Pré-candidato à Presidência diz que insegurança jurídica afasta investimentos e compara Supremo a delegacia

Senador Flávio Bolsonaro (PL-RJ) em sessão no Plenário do Senado Federal — Foto: Plenário do Senado Federal
Durante evento da CNI com pré-candidatos presidenciais, senador criticou decisões monocráticas de ministros e afirmou que insegurança jurídica afasta investimentos.
Crítica às decisões monocráticas do STF marca campanha de Bolsonaro
O senador Flávio Bolsonaro (PL-RJ), pré-candidato à Presidência da República, intensificou nesta segunda-feira (22) seus ataques às decisões monocráticas do STF, questionando a concentração de poder em mãos de ministros individuais. A declaração ocorreu durante evento promovido pela Confederação Nacional da Indústria com presença de outros pré-candidatos.
“É inaceitável que nesse país estejamos submetidos a uma canetada de um ministro do Supremo, que pode desfazer decisão do Congresso Nacional”, afirmou o senador. Sua fala sintetiza uma estratégia de campanha centrada na crítica ao Judiciário como obstáculo institucional.
O que são decisões monocráticas
Decisões monocráticas são aquelas proferidas por um único magistrado. Embora constituam a regra em primeira instância, nos tribunais superiores aplicam-se em situações específicas: análise de urgência, aplicação de precedentes consolidados e questões administrativas ou processuais. O uso em cortes supremas segue critérios legais rigorosamente definidos, não representando, por princípio, arbítrio pessoal.

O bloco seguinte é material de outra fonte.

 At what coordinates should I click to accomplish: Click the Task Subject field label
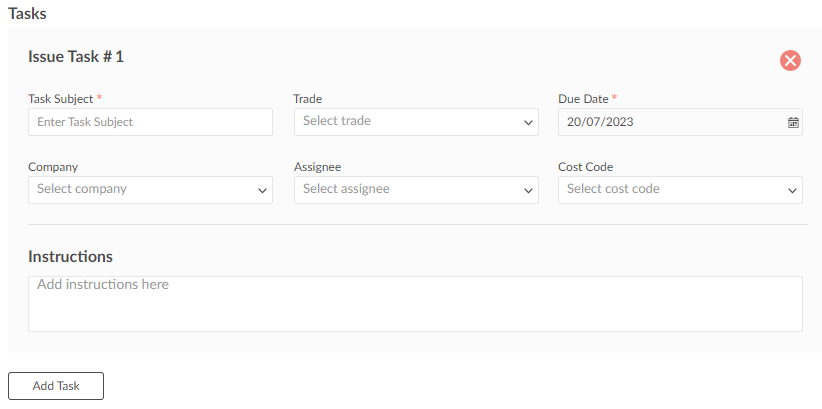[61, 99]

O caso do IOF e a insegurança jurídica
Bolsonaro citou especificamente a decisão do ministro Alexandre de Moraes, que reestabeleceu quase a totalidade do decreto presidencial aumentando alíquotas do Imposto sobre Operações Financeiras (IOF) em julho de 2025. Dias antes, o Congresso Nacional havia aprovado com ampla maioria dois projetos que derrubavam o decreto assinado pelo presidente Luiz Inácio Lula da Silva.
“Essa insegurança jurídica tem afastado investimento, não só interno, mas também de fora”, destacou o pré-candidato. O argumento reforça a narrativa bolsonarista de que o Supremo compromete o ambiente de negócios.
Comparação polêmica com delegacia
Em tom escalado, Bolsonaro comparou o STF a uma delegacia, sugerindo que a instituição age sem sustentação legal adequada. A fala representa intensificação do discurso crítico à Corte, estratégia recorrente em sua campanha presidencial.
Contexto de campanha
O evento reuniu também os pré-candidatos Romeu Zema (NOVO-MG) e Ronaldo Caiado (PSD-GO), evidenciando que críticas ao Judiciário transcendem a polarização Bolsonaro-Lula, refletindo preocupações setoriais com segurança jurídica e ambiente regulatório.